By Jonathan Lambert & Alex Leeds Matthews
After more than eight years working in a big-city hospital intensive care unit, Michelle Toney has seen a lot — drug overdoses, trauma victims, patients violently lashing out. It was rough, but she loved it: “That stress and adrenaline constant is something I used to thrive off of.”
Now, two years into the pandemic, she’s considering something she never had before: leaving the ICU. “I just can’t do it anymore,” said Toney (a pseudonym to protect her privacy).
Across the country, nurses are quitting bedside jobs at an alarming rate — worn out, mentally and physically, from dealing with surge after surge of desperately ill covid patients, fear for their own lives and frustration with people who renounce lifesaving covid vaccines or even deny the virus is dangerous. The nurses who remain are left to care for more people with fewer resources, further fraying the fragile system and harming patients and healthcare providers alike.
Nursing has always been a tough job. A wave of hospital consolidations in recent decades has helped hold down nurses’ pay and contributed to understaffing. But covid has turned a problem into a crisis. More than one-third of nurses plan to leave their current role by the end of the year, according to a survey by Incredible Health, a nurse staffing company. A poll recently found that 66 percent of acute and critical-care nurses have considered leaving the profession.
And there are signs that, in the wake of the pandemic, fewer new nurses are entering the profession — creating problems that could outlast the virus. Without systemic changes that address the forces driving the current shortfall, many hospitals simply won’t have the nursing workforce needed to provide good patient care.
“Having to care for so many patients and not being able to provide the care that you know is needed leads to immense moral distress,” said AACN president Beth Wathen. “Nurses have borne a collective, deep burden bearing witness to hundreds of thousands of deaths over the past two years … there’s an overwhelming exhaustion right now.”
Pre-pandemic, between 17 and 38 percent of nurses reported some depression, and female nurses — who dominate the profession — died by suicide at twice the rate of women who aren’t nurses. But “the pandemic has really amplified the burdens on nurses to a level that’s just untenable,” Wathen said.
Toney has vivid memories of her hospital’s first major covid surge, in November 2020. “I would go to work and see death all day,” she said. ICU patients are the sickest in any hospital, but the covid patients who came in needed higher levels of care than the unit’s normal patient load. Nurses began leaving with every new wave of infection, and the unit struggled under a workload that at times tripled.

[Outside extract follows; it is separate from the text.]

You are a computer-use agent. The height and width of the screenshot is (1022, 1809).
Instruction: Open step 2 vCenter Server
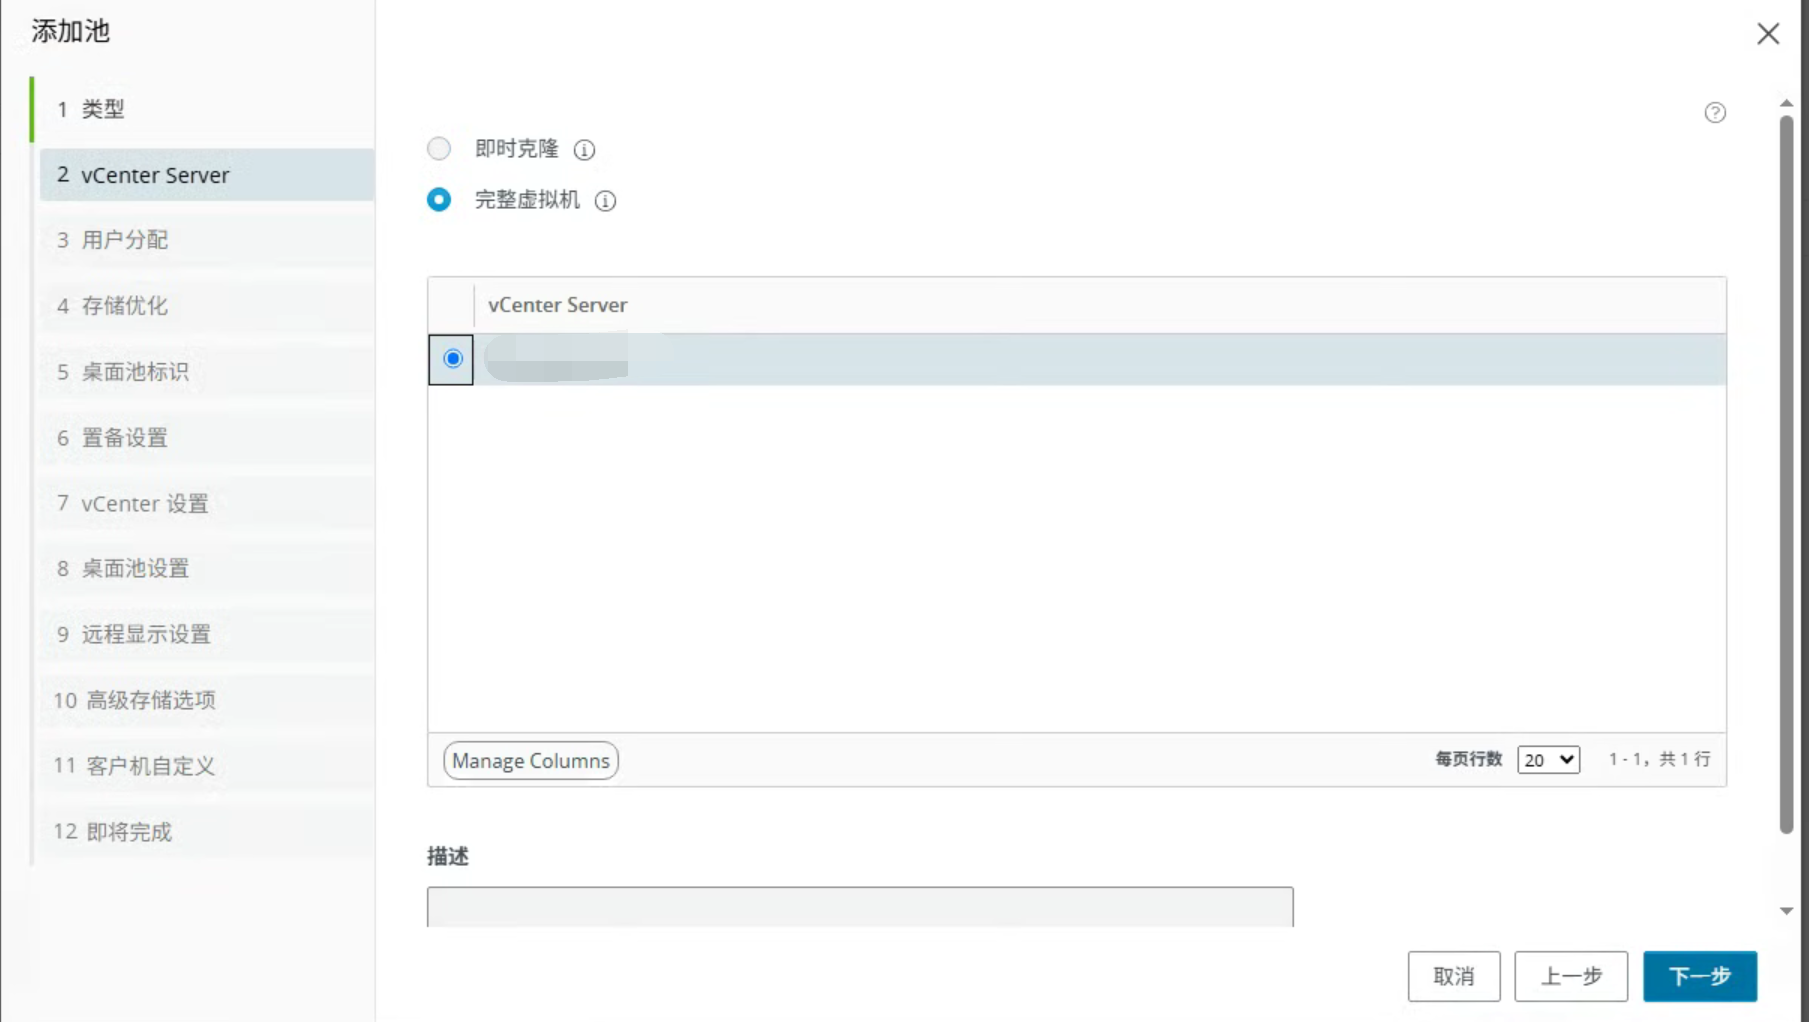pyautogui.click(x=207, y=175)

Toney eventually started taking antidepressants, and she and her colleagues pleaded with upper management for mental health support, including help paying for therapy sessions. But nothing changed. “If more support were given when we were crying for help, maybe I could see myself staying,” she said. “It’s too late now. I just don’t have it in me anymore.”
Pizza parties and pats on the back
Understaffing is one of the major causes of moral distress and burnout. “It both increases the workload of nurses while also making them feel less valued [by their employer],” said Jane Muir, a nurse and nurse researcher at the University of Virginia.
For most hospital settings, “four patients per nurse or less is associated with increased well-being and reduced burnout,” Muir said. Hospitals often breached that ratio before the pandemic, but many have blown well past it during covid surges.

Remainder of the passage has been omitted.